===== Material for this exercise =====
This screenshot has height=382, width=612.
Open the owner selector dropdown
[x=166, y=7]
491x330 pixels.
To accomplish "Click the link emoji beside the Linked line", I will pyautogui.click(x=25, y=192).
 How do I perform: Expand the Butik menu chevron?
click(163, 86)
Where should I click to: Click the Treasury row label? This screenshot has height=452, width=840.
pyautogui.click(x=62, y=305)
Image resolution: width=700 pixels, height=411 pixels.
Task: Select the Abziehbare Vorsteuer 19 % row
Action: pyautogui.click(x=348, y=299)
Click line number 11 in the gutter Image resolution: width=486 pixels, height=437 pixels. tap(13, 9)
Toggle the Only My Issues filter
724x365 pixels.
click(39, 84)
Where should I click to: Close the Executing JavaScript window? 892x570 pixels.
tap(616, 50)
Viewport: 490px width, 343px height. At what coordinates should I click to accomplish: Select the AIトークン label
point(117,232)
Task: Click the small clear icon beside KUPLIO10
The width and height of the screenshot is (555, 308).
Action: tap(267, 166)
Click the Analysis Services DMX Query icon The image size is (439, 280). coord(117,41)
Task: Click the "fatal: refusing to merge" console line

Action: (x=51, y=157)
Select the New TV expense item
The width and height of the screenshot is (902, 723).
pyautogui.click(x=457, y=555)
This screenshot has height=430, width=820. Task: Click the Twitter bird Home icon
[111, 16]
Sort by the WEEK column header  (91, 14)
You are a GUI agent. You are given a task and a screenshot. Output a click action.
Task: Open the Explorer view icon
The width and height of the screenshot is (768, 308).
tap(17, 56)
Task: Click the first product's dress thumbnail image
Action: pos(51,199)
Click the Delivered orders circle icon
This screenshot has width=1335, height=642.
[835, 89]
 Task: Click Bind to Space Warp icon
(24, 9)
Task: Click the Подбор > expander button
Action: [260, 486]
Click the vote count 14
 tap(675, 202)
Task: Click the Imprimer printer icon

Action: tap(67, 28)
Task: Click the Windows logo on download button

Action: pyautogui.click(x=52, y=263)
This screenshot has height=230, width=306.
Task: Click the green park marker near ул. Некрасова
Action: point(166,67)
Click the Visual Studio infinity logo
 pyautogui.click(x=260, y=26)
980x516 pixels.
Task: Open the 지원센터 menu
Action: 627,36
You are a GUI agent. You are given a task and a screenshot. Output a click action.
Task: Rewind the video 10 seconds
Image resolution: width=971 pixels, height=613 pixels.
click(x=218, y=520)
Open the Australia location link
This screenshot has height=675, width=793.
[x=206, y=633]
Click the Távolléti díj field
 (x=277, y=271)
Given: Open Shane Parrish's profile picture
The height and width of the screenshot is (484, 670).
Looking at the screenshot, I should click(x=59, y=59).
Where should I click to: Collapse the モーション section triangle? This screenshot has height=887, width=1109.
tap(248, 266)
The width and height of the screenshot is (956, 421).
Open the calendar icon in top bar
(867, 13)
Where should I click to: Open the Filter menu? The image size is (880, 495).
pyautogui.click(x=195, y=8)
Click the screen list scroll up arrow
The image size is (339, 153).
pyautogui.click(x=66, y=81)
=====
Each line of the records above should be copied exactly.

This screenshot has height=382, width=612.
Open the owner selector dropdown
[x=166, y=7]
491x330 pixels.
To accomplish "Click the link emoji beside the Linked line", I will pyautogui.click(x=25, y=192).
 How do I perform: Expand the Butik menu chevron?
click(163, 86)
Where should I click to: Click the Treasury row label? This screenshot has height=452, width=840.
pyautogui.click(x=62, y=305)
Image resolution: width=700 pixels, height=411 pixels.
Task: Select the Abziehbare Vorsteuer 19 % row
Action: pyautogui.click(x=348, y=299)
Click line number 11 in the gutter Image resolution: width=486 pixels, height=437 pixels. tap(13, 9)
Toggle the Only My Issues filter
724x365 pixels.
click(39, 84)
Where should I click to: Close the Executing JavaScript window? 892x570 pixels.
tap(616, 50)
Viewport: 490px width, 343px height. At what coordinates should I click to accomplish: Select the AIトークン label
point(117,232)
Task: Click the small clear icon beside KUPLIO10
The width and height of the screenshot is (555, 308).
Action: tap(267, 166)
Click the Analysis Services DMX Query icon The image size is (439, 280). coord(117,41)
Task: Click the "fatal: refusing to merge" console line

Action: (x=51, y=157)
Select the New TV expense item
The width and height of the screenshot is (902, 723).
pyautogui.click(x=457, y=555)
This screenshot has height=430, width=820. Task: Click the Twitter bird Home icon
[111, 16]
Sort by the WEEK column header  (91, 14)
You are a GUI agent. You are given a task and a screenshot. Output a click action.
Task: Open the Explorer view icon
The width and height of the screenshot is (768, 308).
tap(17, 56)
Task: Click the first product's dress thumbnail image
Action: pos(51,199)
Click the Delivered orders circle icon
This screenshot has width=1335, height=642.
[835, 89]
 Task: Click Bind to Space Warp icon
(24, 9)
Task: Click the Подбор > expander button
Action: [260, 486]
Click the vote count 14
 tap(675, 202)
Task: Click the Imprimer printer icon

Action: tap(67, 28)
Task: Click the Windows logo on download button

Action: pyautogui.click(x=52, y=263)
This screenshot has height=230, width=306.
Task: Click the green park marker near ул. Некрасова
Action: point(166,67)
Click the Visual Studio infinity logo
 pyautogui.click(x=260, y=26)
980x516 pixels.
Task: Open the 지원센터 menu
Action: 627,36
You are a GUI agent. You are given a task and a screenshot. Output a click action.
Task: Rewind the video 10 seconds
Image resolution: width=971 pixels, height=613 pixels.
click(x=218, y=520)
Open the Australia location link
This screenshot has height=675, width=793.
[x=206, y=633]
Click the Távolléti díj field
 (x=277, y=271)
Given: Open Shane Parrish's profile picture
The height and width of the screenshot is (484, 670).
Looking at the screenshot, I should click(x=59, y=59).
Where should I click to: Collapse the モーション section triangle? This screenshot has height=887, width=1109.
tap(248, 266)
The width and height of the screenshot is (956, 421).
Open the calendar icon in top bar
(867, 13)
Where should I click to: Open the Filter menu? The image size is (880, 495).
pyautogui.click(x=195, y=8)
Click the screen list scroll up arrow
The image size is (339, 153).
pyautogui.click(x=66, y=81)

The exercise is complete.